> **Task details**
The expected output is every line below, reproduced exactly.

[Opening Material for the task section]

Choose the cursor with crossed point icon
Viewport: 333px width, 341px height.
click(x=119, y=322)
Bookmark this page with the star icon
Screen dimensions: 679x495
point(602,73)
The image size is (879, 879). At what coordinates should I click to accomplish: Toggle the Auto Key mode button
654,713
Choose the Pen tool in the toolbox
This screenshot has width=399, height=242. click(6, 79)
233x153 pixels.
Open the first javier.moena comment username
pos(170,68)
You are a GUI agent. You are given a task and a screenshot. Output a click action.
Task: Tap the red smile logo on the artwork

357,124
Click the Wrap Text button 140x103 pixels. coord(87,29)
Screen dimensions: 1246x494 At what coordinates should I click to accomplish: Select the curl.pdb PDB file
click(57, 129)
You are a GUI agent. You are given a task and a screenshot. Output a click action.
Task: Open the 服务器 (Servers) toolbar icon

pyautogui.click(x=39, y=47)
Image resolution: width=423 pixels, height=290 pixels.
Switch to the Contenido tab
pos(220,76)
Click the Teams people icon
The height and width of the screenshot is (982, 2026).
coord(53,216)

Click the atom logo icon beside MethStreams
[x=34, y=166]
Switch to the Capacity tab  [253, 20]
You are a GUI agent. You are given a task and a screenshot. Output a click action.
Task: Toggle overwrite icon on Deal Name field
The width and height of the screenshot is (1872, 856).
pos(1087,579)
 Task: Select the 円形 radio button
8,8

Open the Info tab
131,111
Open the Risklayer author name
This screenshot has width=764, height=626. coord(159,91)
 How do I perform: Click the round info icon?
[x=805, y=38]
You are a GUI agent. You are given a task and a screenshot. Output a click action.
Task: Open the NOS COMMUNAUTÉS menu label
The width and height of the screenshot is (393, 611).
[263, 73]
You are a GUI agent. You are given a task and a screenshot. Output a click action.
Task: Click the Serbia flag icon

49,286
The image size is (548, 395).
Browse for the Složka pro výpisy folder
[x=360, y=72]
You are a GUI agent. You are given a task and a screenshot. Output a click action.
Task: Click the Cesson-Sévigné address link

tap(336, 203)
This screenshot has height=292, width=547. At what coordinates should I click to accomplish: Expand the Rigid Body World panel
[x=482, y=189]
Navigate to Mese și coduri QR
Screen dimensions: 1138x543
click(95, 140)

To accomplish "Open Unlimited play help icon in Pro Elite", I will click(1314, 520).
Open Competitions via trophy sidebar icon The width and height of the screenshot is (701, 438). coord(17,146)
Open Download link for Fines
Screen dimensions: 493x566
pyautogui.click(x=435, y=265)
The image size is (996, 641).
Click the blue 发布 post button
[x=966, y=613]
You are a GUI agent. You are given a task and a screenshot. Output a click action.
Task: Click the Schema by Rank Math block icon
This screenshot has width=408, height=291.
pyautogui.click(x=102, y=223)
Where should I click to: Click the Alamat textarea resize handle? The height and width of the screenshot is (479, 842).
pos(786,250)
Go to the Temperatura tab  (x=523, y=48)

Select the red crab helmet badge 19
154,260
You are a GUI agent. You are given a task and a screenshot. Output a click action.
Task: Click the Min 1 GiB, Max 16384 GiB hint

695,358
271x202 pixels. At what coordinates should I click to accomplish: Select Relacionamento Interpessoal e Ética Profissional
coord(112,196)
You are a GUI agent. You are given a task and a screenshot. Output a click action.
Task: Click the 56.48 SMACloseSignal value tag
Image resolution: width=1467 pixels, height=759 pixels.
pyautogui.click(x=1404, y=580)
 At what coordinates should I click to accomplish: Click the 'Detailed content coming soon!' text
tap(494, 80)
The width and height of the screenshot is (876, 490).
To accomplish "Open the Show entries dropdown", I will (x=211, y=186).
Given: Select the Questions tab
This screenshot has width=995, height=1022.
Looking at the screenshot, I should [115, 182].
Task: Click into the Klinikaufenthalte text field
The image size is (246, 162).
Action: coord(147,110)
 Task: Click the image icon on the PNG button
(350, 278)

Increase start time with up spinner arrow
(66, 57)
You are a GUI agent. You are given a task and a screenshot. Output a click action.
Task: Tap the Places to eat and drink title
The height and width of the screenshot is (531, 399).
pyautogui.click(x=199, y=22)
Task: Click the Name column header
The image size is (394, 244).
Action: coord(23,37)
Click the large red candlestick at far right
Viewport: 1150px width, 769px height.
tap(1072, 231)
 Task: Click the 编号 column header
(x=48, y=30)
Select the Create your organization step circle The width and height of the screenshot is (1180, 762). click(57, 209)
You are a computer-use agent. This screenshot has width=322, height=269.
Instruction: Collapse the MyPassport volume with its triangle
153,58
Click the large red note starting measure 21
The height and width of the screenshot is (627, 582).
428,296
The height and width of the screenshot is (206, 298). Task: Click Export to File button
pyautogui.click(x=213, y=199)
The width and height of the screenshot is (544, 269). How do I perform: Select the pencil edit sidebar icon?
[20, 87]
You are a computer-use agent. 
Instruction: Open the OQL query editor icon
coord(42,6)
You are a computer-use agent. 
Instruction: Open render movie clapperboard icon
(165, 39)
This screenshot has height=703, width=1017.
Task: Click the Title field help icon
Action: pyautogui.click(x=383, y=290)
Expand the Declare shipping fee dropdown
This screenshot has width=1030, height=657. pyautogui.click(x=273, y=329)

[Closing Material for the task section]

> **Answer space**
Choose the cursor with crossed point icon
Viewport: 333px width, 341px height.
click(x=119, y=322)
Bookmark this page with the star icon
Screen dimensions: 679x495
point(602,73)
The image size is (879, 879). At what coordinates should I click to accomplish: Toggle the Auto Key mode button
654,713
Choose the Pen tool in the toolbox
This screenshot has width=399, height=242. click(6, 79)
233x153 pixels.
Open the first javier.moena comment username
pos(170,68)
You are a GUI agent. You are given a task and a screenshot. Output a click action.
Task: Tap the red smile logo on the artwork

357,124
Click the Wrap Text button 140x103 pixels. coord(87,29)
Screen dimensions: 1246x494 At what coordinates should I click to accomplish: Select the curl.pdb PDB file
click(57, 129)
You are a GUI agent. You are given a task and a screenshot. Output a click action.
Task: Open the 服务器 (Servers) toolbar icon

pyautogui.click(x=39, y=47)
Image resolution: width=423 pixels, height=290 pixels.
Switch to the Contenido tab
pos(220,76)
Click the Teams people icon
The height and width of the screenshot is (982, 2026).
coord(53,216)

Click the atom logo icon beside MethStreams
[x=34, y=166]
Switch to the Capacity tab  [253, 20]
You are a GUI agent. You are given a task and a screenshot. Output a click action.
Task: Toggle overwrite icon on Deal Name field
The width and height of the screenshot is (1872, 856).
pos(1087,579)
 Task: Select the 円形 radio button
8,8

Open the Info tab
131,111
Open the Risklayer author name
This screenshot has width=764, height=626. coord(159,91)
 How do I perform: Click the round info icon?
[x=805, y=38]
You are a GUI agent. You are given a task and a screenshot. Output a click action.
Task: Open the NOS COMMUNAUTÉS menu label
The width and height of the screenshot is (393, 611).
[263, 73]
You are a GUI agent. You are given a task and a screenshot. Output a click action.
Task: Click the Serbia flag icon

49,286
The image size is (548, 395).
Browse for the Složka pro výpisy folder
[x=360, y=72]
You are a GUI agent. You are given a task and a screenshot. Output a click action.
Task: Click the Cesson-Sévigné address link

tap(336, 203)
This screenshot has height=292, width=547. At what coordinates should I click to accomplish: Expand the Rigid Body World panel
[x=482, y=189]
Navigate to Mese și coduri QR
Screen dimensions: 1138x543
click(95, 140)

To accomplish "Open Unlimited play help icon in Pro Elite", I will click(1314, 520).
Open Competitions via trophy sidebar icon The width and height of the screenshot is (701, 438). coord(17,146)
Open Download link for Fines
Screen dimensions: 493x566
pyautogui.click(x=435, y=265)
The image size is (996, 641).
Click the blue 发布 post button
[x=966, y=613]
You are a GUI agent. You are given a task and a screenshot. Output a click action.
Task: Click the Schema by Rank Math block icon
This screenshot has width=408, height=291.
pyautogui.click(x=102, y=223)
Where should I click to: Click the Alamat textarea resize handle? The height and width of the screenshot is (479, 842).
pos(786,250)
Go to the Temperatura tab  (x=523, y=48)

Select the red crab helmet badge 19
154,260
You are a GUI agent. You are given a task and a screenshot. Output a click action.
Task: Click the Min 1 GiB, Max 16384 GiB hint

695,358
271x202 pixels. At what coordinates should I click to accomplish: Select Relacionamento Interpessoal e Ética Profissional
coord(112,196)
You are a GUI agent. You are given a task and a screenshot. Output a click action.
Task: Click the 56.48 SMACloseSignal value tag
Image resolution: width=1467 pixels, height=759 pixels.
pyautogui.click(x=1404, y=580)
 At what coordinates should I click to accomplish: Click the 'Detailed content coming soon!' text
tap(494, 80)
The width and height of the screenshot is (876, 490).
To accomplish "Open the Show entries dropdown", I will (x=211, y=186).
Given: Select the Questions tab
This screenshot has width=995, height=1022.
Looking at the screenshot, I should [115, 182].
Task: Click into the Klinikaufenthalte text field
The image size is (246, 162).
Action: coord(147,110)
 Task: Click the image icon on the PNG button
(350, 278)

Increase start time with up spinner arrow
(66, 57)
You are a GUI agent. You are given a task and a screenshot. Output a click action.
Task: Tap the Places to eat and drink title
The height and width of the screenshot is (531, 399).
pyautogui.click(x=199, y=22)
Task: Click the Name column header
The image size is (394, 244).
Action: coord(23,37)
Click the large red candlestick at far right
Viewport: 1150px width, 769px height.
tap(1072, 231)
 Task: Click the 编号 column header
(x=48, y=30)
Select the Create your organization step circle The width and height of the screenshot is (1180, 762). click(57, 209)
You are a computer-use agent. This screenshot has width=322, height=269.
Instruction: Collapse the MyPassport volume with its triangle
153,58
Click the large red note starting measure 21
The height and width of the screenshot is (627, 582).
428,296
The height and width of the screenshot is (206, 298). Task: Click Export to File button
pyautogui.click(x=213, y=199)
The width and height of the screenshot is (544, 269). How do I perform: Select the pencil edit sidebar icon?
[20, 87]
You are a computer-use agent. 
Instruction: Open the OQL query editor icon
coord(42,6)
You are a computer-use agent. 
Instruction: Open render movie clapperboard icon
(165, 39)
This screenshot has height=703, width=1017.
Task: Click the Title field help icon
Action: pyautogui.click(x=383, y=290)
Expand the Declare shipping fee dropdown
This screenshot has width=1030, height=657. pyautogui.click(x=273, y=329)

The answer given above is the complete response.